• **Consignes**:
#1 Mettez toutes les lignes des enregistrements en liste numérotée, sans les lignes vides. Ne reprenez pas les images dans votre réponse.
#2 Donnez la suite du texte sur le « Lobgesang » de Mendelssohn, à partir de l'endroit où il s'arrête.

Jean Lacroix évoque dans cette dixième chronique, le "Chant de Louanges". La deuxième symphonie de Mendelssohn lui a été commandée par la ville de Leipzig pour célébrer le quatre centième anniversaire d'une invention qui révolutionna le monde: celle de l'imprimerie par Gutenberg. Le livret ne pouvait que s'inspirer de la Bible...
Jean Jauniaux, septembre 2018
Une nouvelle version de la Symphonie-cantate« Lobgesang » de Mendelssohn
Le corpus symphonique mendelssohnien est riche de cinq
partitions, dont « l’Ecossaise » et « l’Italienne »

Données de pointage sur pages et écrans
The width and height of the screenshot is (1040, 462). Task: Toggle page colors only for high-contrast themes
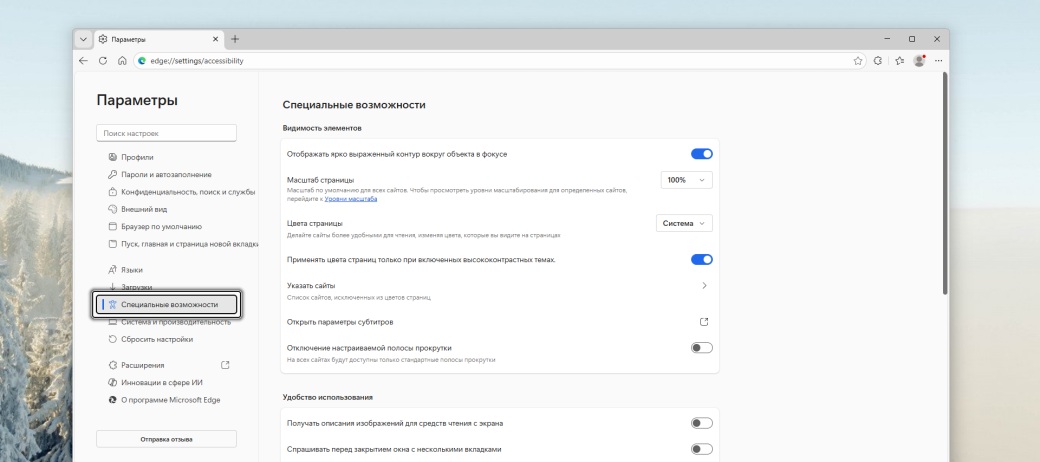coord(701,259)
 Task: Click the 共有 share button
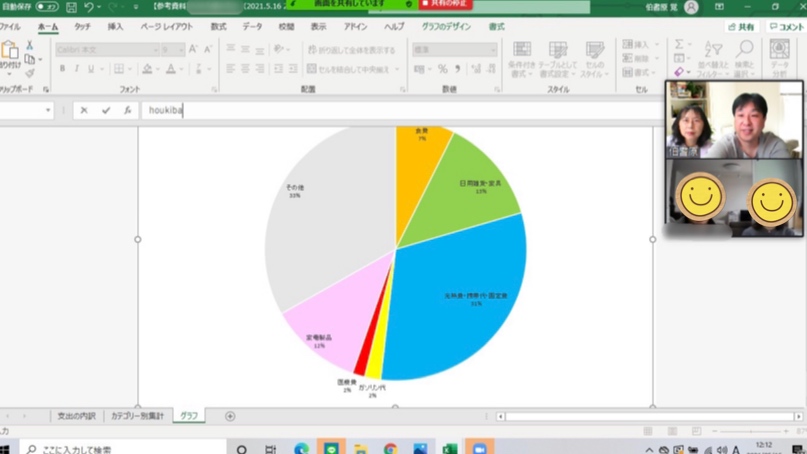pos(741,27)
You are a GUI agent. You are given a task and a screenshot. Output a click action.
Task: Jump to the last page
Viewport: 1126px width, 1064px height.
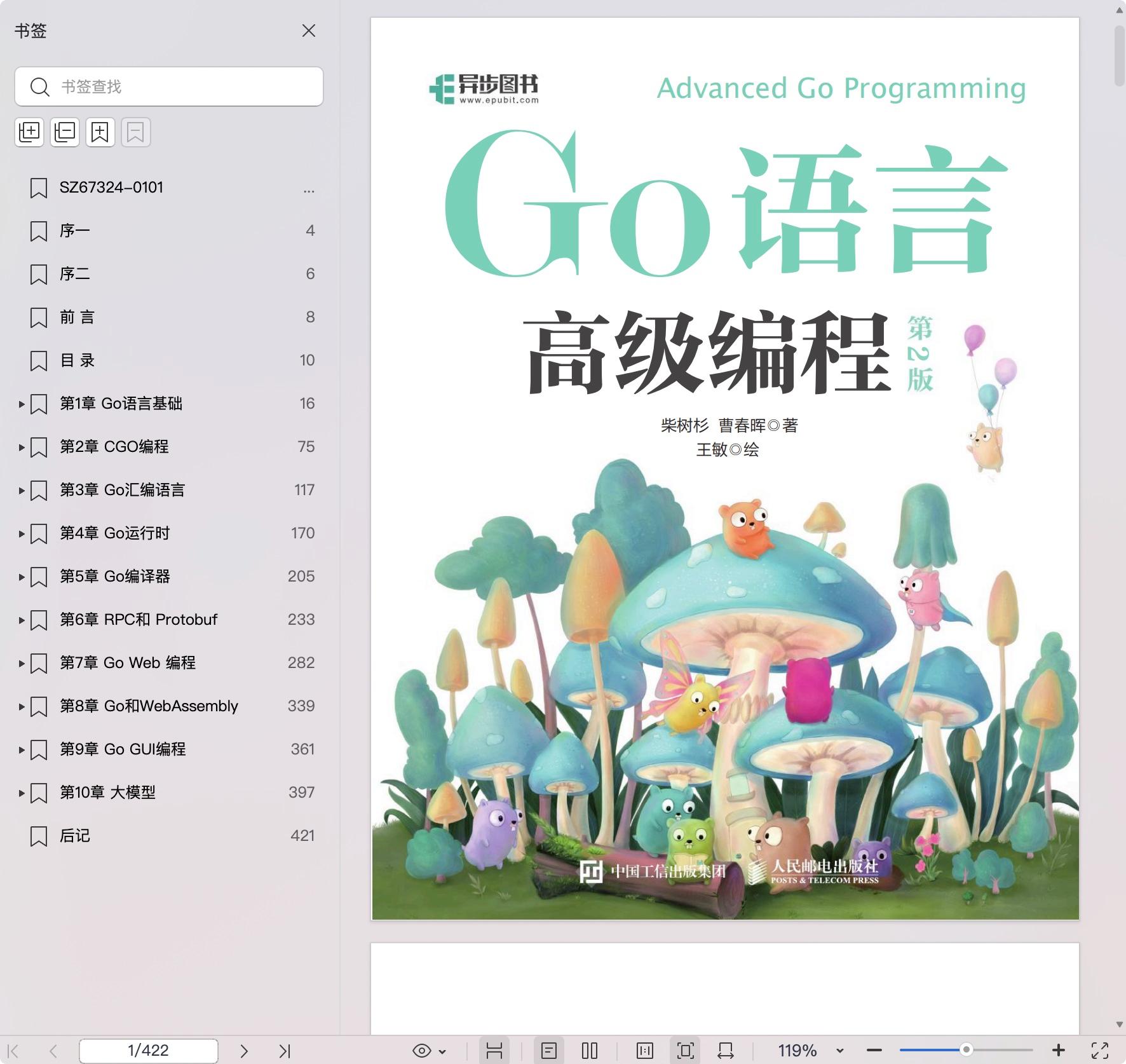point(284,1051)
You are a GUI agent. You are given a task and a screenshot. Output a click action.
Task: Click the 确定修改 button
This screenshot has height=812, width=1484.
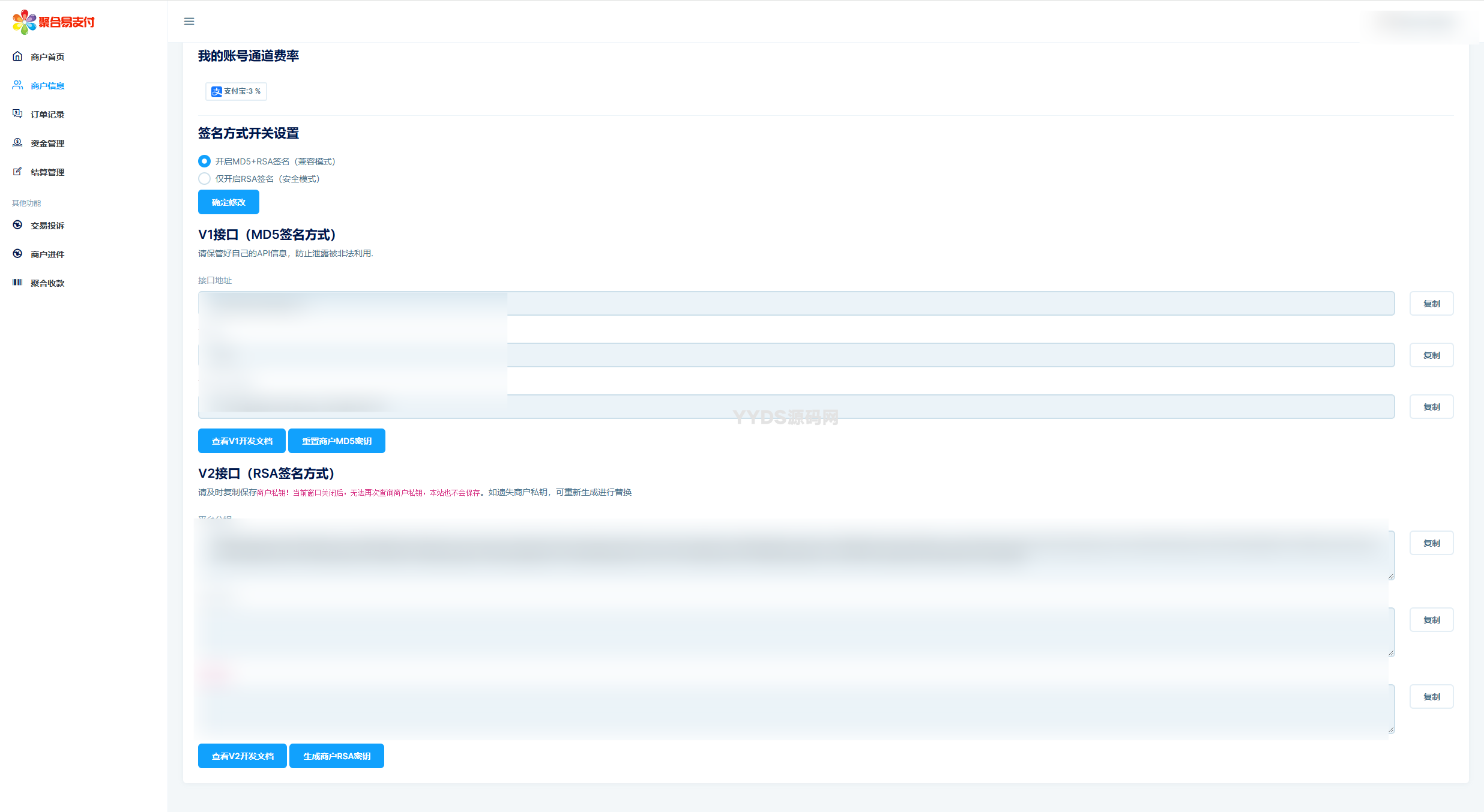tap(228, 202)
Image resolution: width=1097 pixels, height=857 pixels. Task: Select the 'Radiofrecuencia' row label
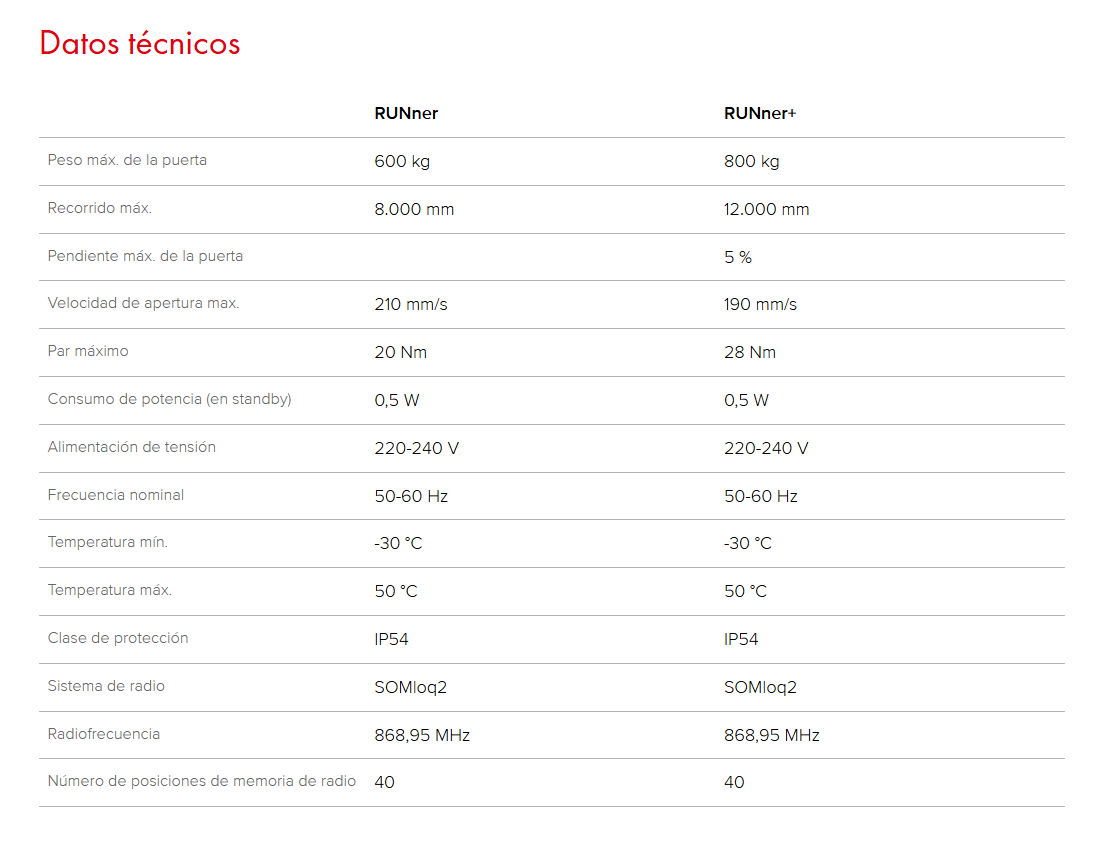point(104,734)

• **Réponses**:
#1
1. The width and height of the screenshot is (1040, 462). Task: Toggle page colors only for high-contrast themes
2. coord(701,259)
3.  Task: Click the 共有 share button
4. pos(741,27)
5. You are a GUI agent. You are given a task and a screenshot. Output a click action.
6. Task: Jump to the last page
7. Viewport: 1126px width, 1064px height.
8. point(284,1051)
9. You are a GUI agent. You are given a task and a screenshot. Output a click action.
10. Task: Click the 确定修改 button
11. This screenshot has height=812, width=1484.
12. tap(228, 202)
13. Image resolution: width=1097 pixels, height=857 pixels. Task: Select the 'Radiofrecuencia' row label
14. point(104,734)

#2
figurent parmi les chevaux de bataille du répertoire ; la n° 5
« Réformation » est souvent ajoutée sur disques comme complément de
l’une de ses soeurs. Par contre, les deux premières symphonies sont moins
enregistrées, et rarement programmées en concert. En ce qui concerne la n° 2,
« Lobgesang » (Chant de louanges), c’est peut-être une question
d’effectifs à mobiliser, mais c’est une injustice profonde. Cette vaste
composition de plus d’une heure a des similitudes quant à sa structure avec la
Neuvième de Beethoven : trois parties instrumentales, suivies d’une
immense partie vocale au cours de laquelle interviennent deux sopranos, un
ténor et un chœur. Comme beaucoup d’oeuvres de Mendelssohn, elle est inspirée,
animée par un puissant sentiment d’exaltation, comme il se conçoit dans la
circonstance pour laquelle elle a été écrite, à savoir le quatre centième
anniversaire de l’invention de l’imprimerie par Gutenberg. Il s’agissait d’une
commande de la ville de Leipzig, où Mendelssohn était à la tête de l’orchestre
du Gewandhaus. Les textes choisis s’inspirent de la Bible, premier ouvrage
sorti des presses de l’illustre inventeur.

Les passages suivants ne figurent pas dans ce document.